50 Jahre Volkslauf in Hamburg
13. September 1963 - 13. September 2013
Unter dem Vorsitz Herman Seiffarts, als dritter Vorsitzender des Hamburger Leichtathletik Verbandes nach dem Krieg, startet auch in Hamburg der Volkslauf seinen furiosen Erfolg im breitensportlichen Bereich.
Anfänglich als reine Vereinsveranstaltung vermutlich unter Sebastian Wilhelm vom SV St. Georg als zuständigen HLV-Verbandsfunktionär, beginnt der Volkslauf in Hamburg. Einen Volkslaufwart in heutigen Sinn gab es erst seit 1970 mit Horst Tissier, laut dem Hamburger Abendblatt 1971 "ein Mann mit viel Humor, dröhnendem Lachen und mit Vorliebe für gute Zigarren bzw. dem Handball tief verbunden".
1. Volkslauf in Hamburg 1967
Tissier organisierte den ersten offiziellen Volkslauf in Hamburg im Herbst 1967 für den SC-Poppenbüttel. Bei der ersten Auflage des "1. Internationaler Volkslauf Rund um den Kupferteich" über 10 Kilometer kamen erstaunliche 1.800 Teilnehmer und begründeten damit den Laufboom in Hamburg. Unterstützt von 250 Helfern des Deutschen Roten Kreuzes, Erbsensuppe satt aus der Feldküche, mit einer mechanischen Stempeluhr und einer handgeschriebenen Ergebnisliste nach einer Stunde. Sieben Deutsche Mark (DM) waren für die Teilnahme an dem 10 Kilometer-Lauf zu entrichten. Wie Frau Tissier bekundete, beschwerten sich einige Läufer, warum sie denn für die Teilnahme überhaupt Geld zahlen sollten.
Tissier zeichnete für viele weitere Veranstaltungen in den Anfängen des Volkslaufes verantwortlich, u.a. auch einen Lauf über die Köhlbrandbrücke und zur Eröffnung durch den Neuen Elbtunnel. Tissier war bis 1985 Landes-Volkslaufwart (er verstarb leider 1992), seine Frau meinte, Horst wäre dann "manchmal" sonntagmorgens zu Hause gewesen. Prägend war auch für den Sohn von Horst Tissier diese Zeit. Der Junior kann keine Erbsensuppe mehr sehen, gab's doch damals allerorten diese zu Mittag als Läuferverpflegung, und die Familie half ständig bei den Veranstaltungen mit. Ein Schicksal, das seine Nachfolger teilten. Germund Raywood vom Walddörfer SV folgte dann auf Horst Tissier.

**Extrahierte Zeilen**
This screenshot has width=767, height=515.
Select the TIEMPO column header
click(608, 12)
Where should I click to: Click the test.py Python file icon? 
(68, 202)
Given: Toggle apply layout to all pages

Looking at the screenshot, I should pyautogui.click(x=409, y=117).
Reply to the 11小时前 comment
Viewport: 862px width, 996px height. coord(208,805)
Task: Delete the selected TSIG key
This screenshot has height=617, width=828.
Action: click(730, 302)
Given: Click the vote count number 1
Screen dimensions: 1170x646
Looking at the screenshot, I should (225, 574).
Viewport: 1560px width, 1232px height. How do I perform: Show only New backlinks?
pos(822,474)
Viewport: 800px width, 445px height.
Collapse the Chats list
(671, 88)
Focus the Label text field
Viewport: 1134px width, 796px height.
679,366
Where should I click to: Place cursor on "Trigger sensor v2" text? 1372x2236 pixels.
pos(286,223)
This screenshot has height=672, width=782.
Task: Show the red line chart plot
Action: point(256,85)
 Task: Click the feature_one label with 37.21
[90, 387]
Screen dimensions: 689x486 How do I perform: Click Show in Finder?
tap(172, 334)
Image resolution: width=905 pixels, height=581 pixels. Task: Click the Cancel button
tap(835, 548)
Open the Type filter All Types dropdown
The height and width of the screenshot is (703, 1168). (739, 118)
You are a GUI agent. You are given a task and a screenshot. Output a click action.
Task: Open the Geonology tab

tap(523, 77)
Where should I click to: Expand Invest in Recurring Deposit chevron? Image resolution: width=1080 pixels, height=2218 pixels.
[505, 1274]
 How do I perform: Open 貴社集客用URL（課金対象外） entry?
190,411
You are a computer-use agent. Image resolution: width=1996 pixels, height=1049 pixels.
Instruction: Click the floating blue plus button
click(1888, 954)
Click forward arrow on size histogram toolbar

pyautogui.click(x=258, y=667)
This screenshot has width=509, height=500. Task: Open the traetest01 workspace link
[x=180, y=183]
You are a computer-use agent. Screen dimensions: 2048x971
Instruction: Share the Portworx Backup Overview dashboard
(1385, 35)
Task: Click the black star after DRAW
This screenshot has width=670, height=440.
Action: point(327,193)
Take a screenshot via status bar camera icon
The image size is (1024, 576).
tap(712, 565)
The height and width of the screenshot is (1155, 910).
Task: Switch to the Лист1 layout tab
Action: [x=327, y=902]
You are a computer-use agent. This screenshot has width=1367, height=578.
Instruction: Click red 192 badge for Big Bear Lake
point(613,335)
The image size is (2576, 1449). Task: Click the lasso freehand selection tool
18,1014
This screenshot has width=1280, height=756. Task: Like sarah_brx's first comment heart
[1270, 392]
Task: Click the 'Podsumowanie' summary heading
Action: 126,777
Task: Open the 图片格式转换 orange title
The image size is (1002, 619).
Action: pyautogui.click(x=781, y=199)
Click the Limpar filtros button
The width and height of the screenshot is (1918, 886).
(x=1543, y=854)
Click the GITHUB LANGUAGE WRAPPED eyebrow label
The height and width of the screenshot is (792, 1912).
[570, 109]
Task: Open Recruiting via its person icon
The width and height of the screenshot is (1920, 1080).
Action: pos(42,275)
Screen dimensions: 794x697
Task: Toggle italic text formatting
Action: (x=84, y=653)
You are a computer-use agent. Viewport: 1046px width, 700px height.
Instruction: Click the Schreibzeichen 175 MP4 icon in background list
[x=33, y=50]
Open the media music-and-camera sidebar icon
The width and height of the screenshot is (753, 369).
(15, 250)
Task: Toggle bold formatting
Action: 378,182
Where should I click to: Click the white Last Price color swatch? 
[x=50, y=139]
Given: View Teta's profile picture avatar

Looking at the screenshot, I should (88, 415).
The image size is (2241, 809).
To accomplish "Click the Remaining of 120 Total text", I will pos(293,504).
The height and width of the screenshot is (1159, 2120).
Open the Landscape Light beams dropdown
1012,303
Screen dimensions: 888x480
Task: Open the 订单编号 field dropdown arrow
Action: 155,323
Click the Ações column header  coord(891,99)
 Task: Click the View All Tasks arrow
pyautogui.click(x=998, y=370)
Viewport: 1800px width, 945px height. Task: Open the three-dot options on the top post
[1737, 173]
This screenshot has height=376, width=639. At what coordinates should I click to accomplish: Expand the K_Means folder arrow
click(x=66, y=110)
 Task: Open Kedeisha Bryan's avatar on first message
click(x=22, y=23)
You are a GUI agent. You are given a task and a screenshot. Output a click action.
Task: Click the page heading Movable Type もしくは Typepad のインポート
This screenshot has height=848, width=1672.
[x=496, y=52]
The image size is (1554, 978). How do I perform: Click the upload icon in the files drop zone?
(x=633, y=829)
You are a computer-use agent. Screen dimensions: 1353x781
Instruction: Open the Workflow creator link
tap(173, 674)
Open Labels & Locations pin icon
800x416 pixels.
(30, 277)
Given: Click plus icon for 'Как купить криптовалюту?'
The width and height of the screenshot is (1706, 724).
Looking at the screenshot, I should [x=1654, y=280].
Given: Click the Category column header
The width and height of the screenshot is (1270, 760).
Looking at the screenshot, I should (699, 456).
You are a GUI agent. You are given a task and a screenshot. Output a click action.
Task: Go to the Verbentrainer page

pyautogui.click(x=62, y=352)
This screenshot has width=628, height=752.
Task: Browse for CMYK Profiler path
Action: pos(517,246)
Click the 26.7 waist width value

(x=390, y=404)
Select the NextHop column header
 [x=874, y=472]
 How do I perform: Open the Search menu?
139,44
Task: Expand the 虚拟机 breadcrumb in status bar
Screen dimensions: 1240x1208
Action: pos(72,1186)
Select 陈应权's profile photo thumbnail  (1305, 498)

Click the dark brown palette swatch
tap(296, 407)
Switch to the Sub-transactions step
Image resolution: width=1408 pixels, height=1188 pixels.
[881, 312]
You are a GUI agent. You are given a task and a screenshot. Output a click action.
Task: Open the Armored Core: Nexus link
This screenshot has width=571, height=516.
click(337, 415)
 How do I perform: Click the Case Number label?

**ANFORDERUNGEN**
a) Wie viele Teilnehmer kamen laut dem Text über den Hamburger Volkslauf zur ersten Auflage des Laufs rund um den Kupferteich?
b) Gib aus dem Text über den Hamburger Volkslauf wortgetreu den Abschnitt wieder, der mit den Worten „1. Volkslauf in“ beginnt und mit „Geld zahlen sollten.“ endet.

**ANTWORTEN JE AUFGABE**
a) Es kamen 1.800 Teilnehmer.

b)
1. Volkslauf in Hamburg 1967
Tissier organisierte den ersten offiziellen Volkslauf in Hamburg im Herbst 1967 für den SC-Poppenbüttel. Bei der ersten Auflage des "1. Internationaler Volkslauf Rund um den Kupferteich" über 10 Kilometer kamen erstaunliche 1.800 Teilnehmer und begründeten damit den Laufboom in Hamburg. Unterstützt von 250 Helfern des Deutschen Roten Kreuzes, Erbsensuppe satt aus der Feldküche, mit einer mechanischen Stempeluhr und einer handgeschriebenen Ergebnisliste nach einer Stunde. Sieben Deutsche Mark (DM) waren für die Teilnahme an dem 10 Kilometer-Lauf zu entrichten. Wie Frau Tissier bekundete, beschwerten sich einige Läufer, warum sie denn für die Teilnahme überhaupt Geld zahlen sollten.